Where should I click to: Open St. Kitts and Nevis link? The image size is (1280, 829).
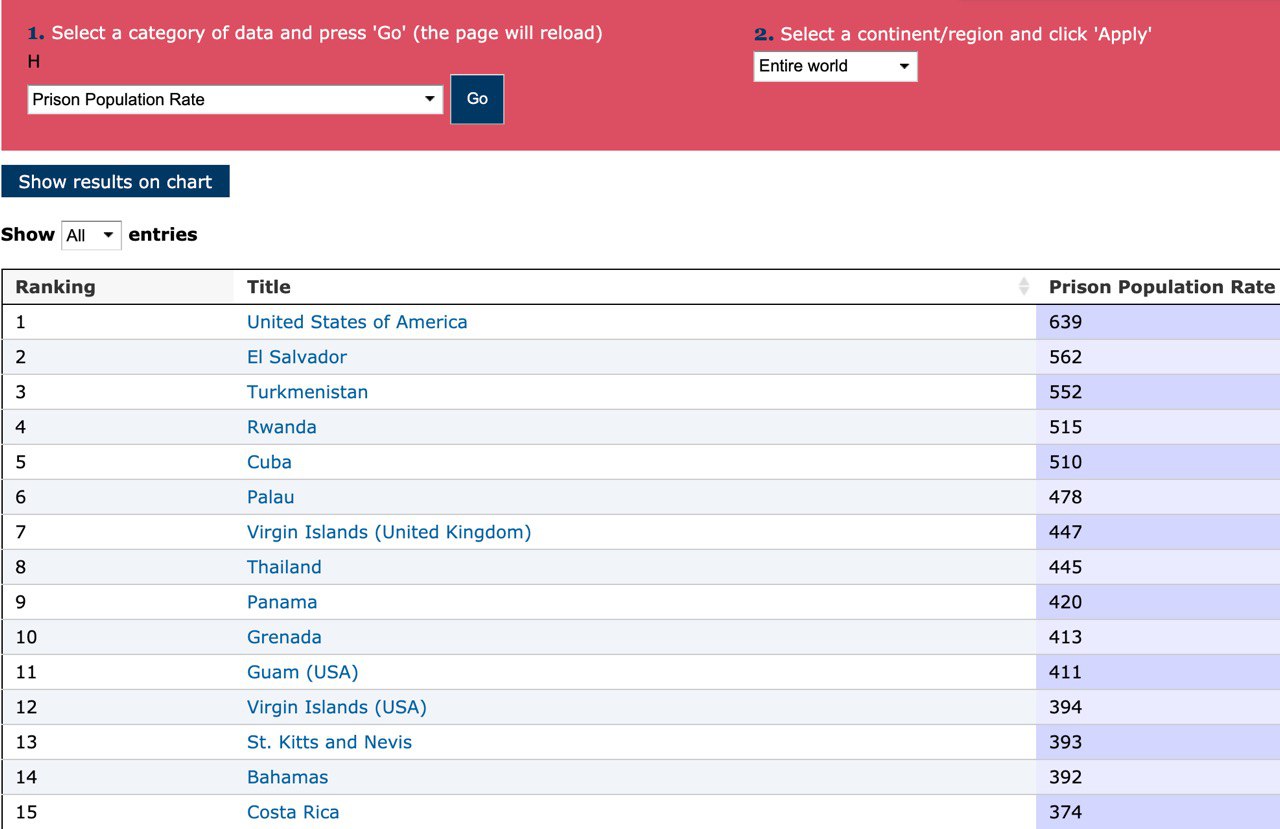329,742
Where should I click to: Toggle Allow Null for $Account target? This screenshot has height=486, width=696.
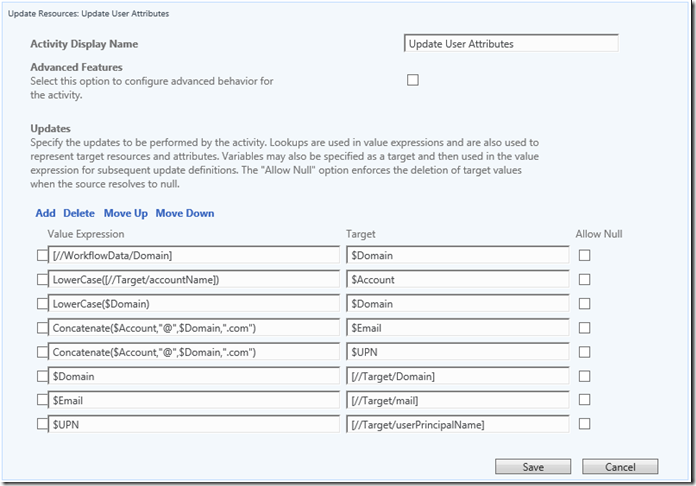coord(585,280)
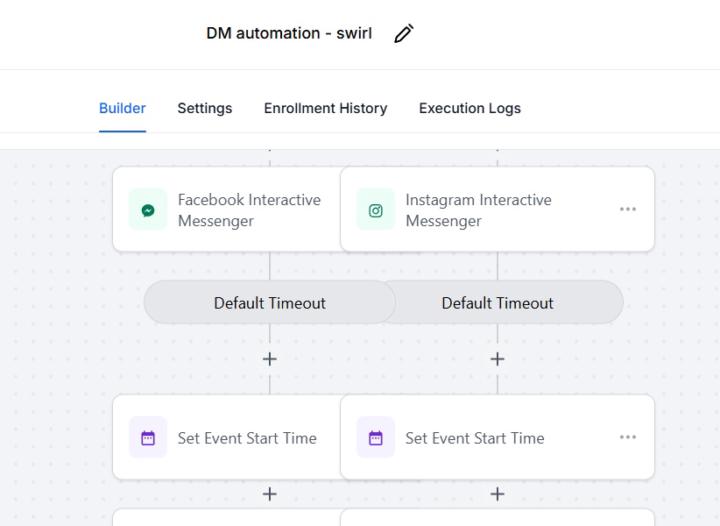Screen dimensions: 720x526
Task: Click the workflow title DM automation - swirl
Action: coord(289,34)
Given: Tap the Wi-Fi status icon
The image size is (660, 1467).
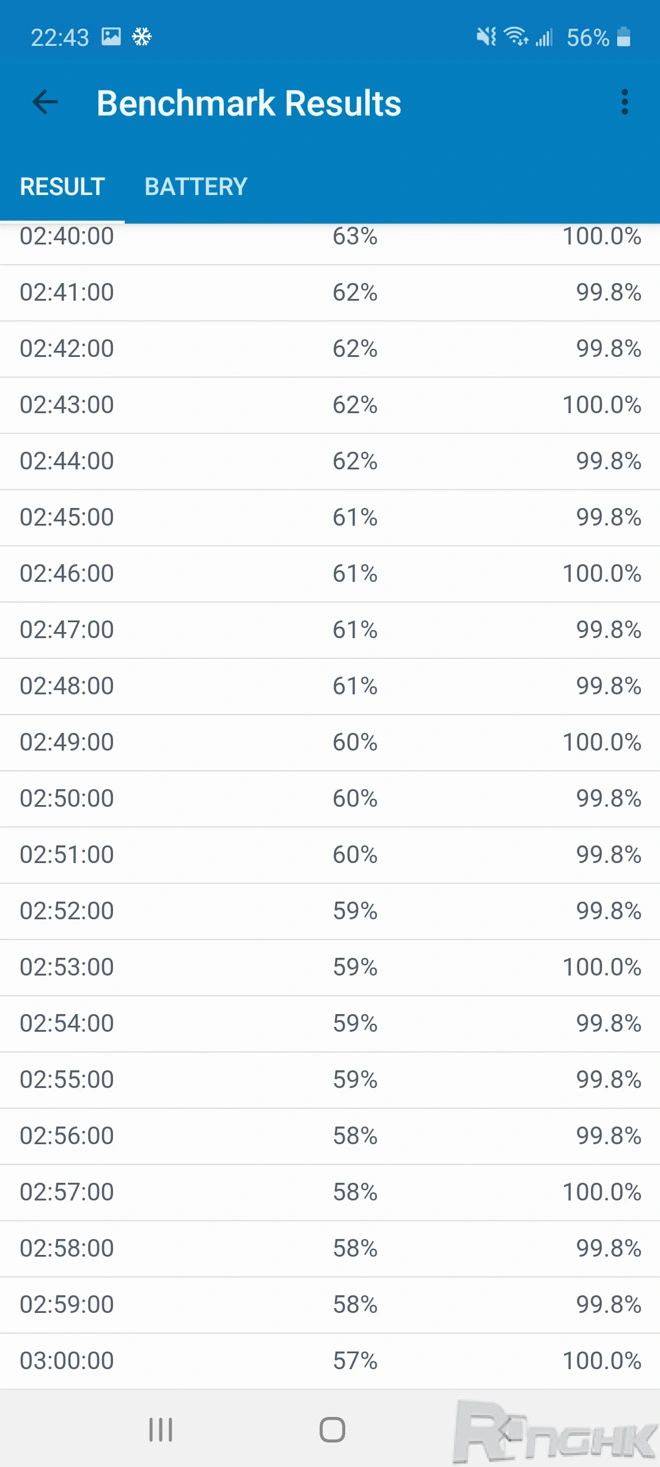Looking at the screenshot, I should pos(516,38).
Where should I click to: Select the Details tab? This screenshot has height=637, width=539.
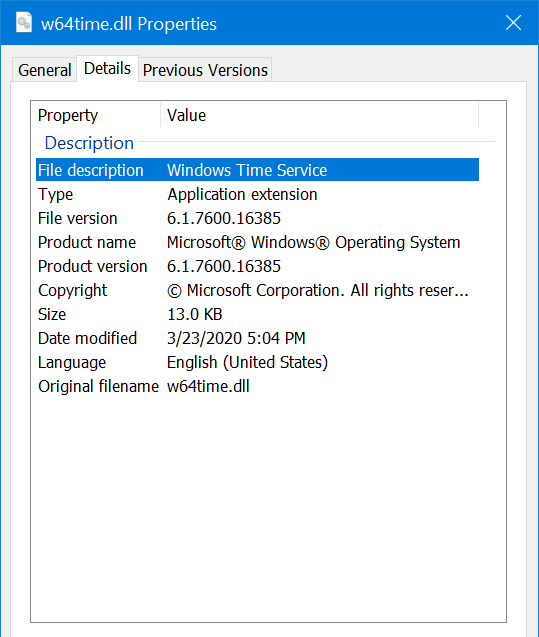click(107, 68)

THE PROBLEM: Show each line of the material above that contains the word "This".

WRITTEN RESPONSE:
Where should I click to: Toggle Allow Null for $Account target? This screenshot has height=486, width=696.
Where should I click to: Select the Details tab? This screenshot has height=637, width=539.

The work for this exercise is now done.